木村さんは思った通りの人でした。純朴で、娘さんを探し求め、捜索活動さえ遮った東電への怒りは当然でした。ですが、それだけではなかったのです。

木村さんは講演のなかで「電気を使う生活が娘の捜索を困難にした」と考えるようになり、電気を使わない生活を求めて長野県・白馬でペンション暮らしを始めました。ストーブをつくり、巻きを貰い、お風呂をつくり原点に帰るような生活の中から、仲間になってくれた人たちと自分の土地で菜の花を咲かす活動を再開しました。そこで取れた油を使って、それを燃料にした灯りで生活し始めました。汐凪ちゃんが生きたその場所で、土地を耕して生きる生活に新しい可能性を生み出したようです。中間貯蔵施設の候補地になっているその場所で、東電や政府の「やり方」に抗して生きようとする木村さんの姿に共感する参加者の皆さんの息遣いが聞こえてきました。
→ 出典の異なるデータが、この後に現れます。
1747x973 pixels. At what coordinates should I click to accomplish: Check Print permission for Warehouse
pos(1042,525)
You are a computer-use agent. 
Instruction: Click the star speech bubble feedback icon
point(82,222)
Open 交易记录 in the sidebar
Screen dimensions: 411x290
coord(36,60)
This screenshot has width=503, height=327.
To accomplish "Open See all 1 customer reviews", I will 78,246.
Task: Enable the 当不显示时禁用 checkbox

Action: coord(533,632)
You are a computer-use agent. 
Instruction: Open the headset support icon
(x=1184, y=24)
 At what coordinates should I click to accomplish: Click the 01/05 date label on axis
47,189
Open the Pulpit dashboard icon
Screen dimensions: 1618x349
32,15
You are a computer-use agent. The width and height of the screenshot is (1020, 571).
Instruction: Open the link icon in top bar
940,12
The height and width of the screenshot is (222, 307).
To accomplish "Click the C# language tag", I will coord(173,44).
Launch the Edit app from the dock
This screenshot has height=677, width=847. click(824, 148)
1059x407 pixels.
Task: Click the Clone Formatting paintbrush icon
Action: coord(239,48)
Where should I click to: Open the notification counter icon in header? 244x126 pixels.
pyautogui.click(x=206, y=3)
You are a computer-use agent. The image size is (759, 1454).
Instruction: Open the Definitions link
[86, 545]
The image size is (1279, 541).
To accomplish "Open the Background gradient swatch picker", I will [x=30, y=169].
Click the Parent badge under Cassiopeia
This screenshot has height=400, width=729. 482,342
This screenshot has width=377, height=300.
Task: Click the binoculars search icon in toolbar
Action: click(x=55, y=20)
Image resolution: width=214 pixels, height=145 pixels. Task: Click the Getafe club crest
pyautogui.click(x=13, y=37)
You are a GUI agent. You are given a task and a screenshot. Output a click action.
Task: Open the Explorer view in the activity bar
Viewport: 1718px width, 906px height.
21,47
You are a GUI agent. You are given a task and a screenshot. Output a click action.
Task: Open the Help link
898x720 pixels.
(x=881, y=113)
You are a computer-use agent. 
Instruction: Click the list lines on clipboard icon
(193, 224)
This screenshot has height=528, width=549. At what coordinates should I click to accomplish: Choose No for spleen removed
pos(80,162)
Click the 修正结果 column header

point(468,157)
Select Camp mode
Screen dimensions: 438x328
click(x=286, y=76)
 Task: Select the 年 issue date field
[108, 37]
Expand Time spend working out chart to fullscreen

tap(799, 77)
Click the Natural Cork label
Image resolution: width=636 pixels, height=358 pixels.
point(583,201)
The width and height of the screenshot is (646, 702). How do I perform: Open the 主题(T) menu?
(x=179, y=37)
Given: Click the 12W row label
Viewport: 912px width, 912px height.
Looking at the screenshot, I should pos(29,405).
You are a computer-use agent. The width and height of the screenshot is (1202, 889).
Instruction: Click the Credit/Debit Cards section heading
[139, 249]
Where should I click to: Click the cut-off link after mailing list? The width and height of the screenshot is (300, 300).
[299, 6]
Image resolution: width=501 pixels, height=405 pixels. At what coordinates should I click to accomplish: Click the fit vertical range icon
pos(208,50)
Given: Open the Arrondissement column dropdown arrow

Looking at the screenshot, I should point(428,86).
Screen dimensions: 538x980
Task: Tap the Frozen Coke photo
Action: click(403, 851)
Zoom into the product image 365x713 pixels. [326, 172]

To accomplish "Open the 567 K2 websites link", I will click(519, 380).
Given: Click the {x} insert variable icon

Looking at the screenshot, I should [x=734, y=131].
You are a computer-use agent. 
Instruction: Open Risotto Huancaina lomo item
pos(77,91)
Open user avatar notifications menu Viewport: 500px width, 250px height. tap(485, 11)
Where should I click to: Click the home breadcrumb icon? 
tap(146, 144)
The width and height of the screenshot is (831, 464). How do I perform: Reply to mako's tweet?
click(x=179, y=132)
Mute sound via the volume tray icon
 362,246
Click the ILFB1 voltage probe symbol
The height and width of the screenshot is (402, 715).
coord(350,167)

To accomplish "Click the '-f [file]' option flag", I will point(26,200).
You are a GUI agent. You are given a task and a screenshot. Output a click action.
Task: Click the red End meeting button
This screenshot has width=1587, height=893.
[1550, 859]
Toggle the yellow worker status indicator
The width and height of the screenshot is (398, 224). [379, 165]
命を大切にする生き方は白馬での鹿の解体ワークショップなどの企画からも伺えます。鹿の駆除をするために年間3万5千頭が法の縛りもあって、ゴミとして処理されるそうです。命がぞんざいに扱われていいはずはありません。自ら解体して、生きるために食することを考えていく機会になったと話されました。

10月1日に東電と話す機会があったそうです。その時に「企業として人として今の福島の現状や亡くなった人がいること、無くした家族の遺骨さえ探せない無念さをどう思うのか」と問いただしました。その時は興奮して東電の返事を覚えてなかったようですが、後から関係者に聞いたそうです。社長は、電気をつくることは命を守ることだと返事したことを後に知りました。その時の木村さんは「電気を使う側はバカにされている」と思ったそうです。同時に「私たちは必要のない分まで使ってないか」と思ったと話しました。

汐凪ちゃんを失った悲しみは木村さんに多くのことを教えてくれました。一緒の活動する仲間も増えました。震災や東電の事故は確かに悲惨で悲しいですが、それだけでなく、生きる勇気と何が大切なのかを考える機会を与えてくれました。私たちもそのことに共感しました。既成の考えではなく、自分で生き方を模索することも学んだ講演会でした。改めて木村さんと尾崎さんに感謝します。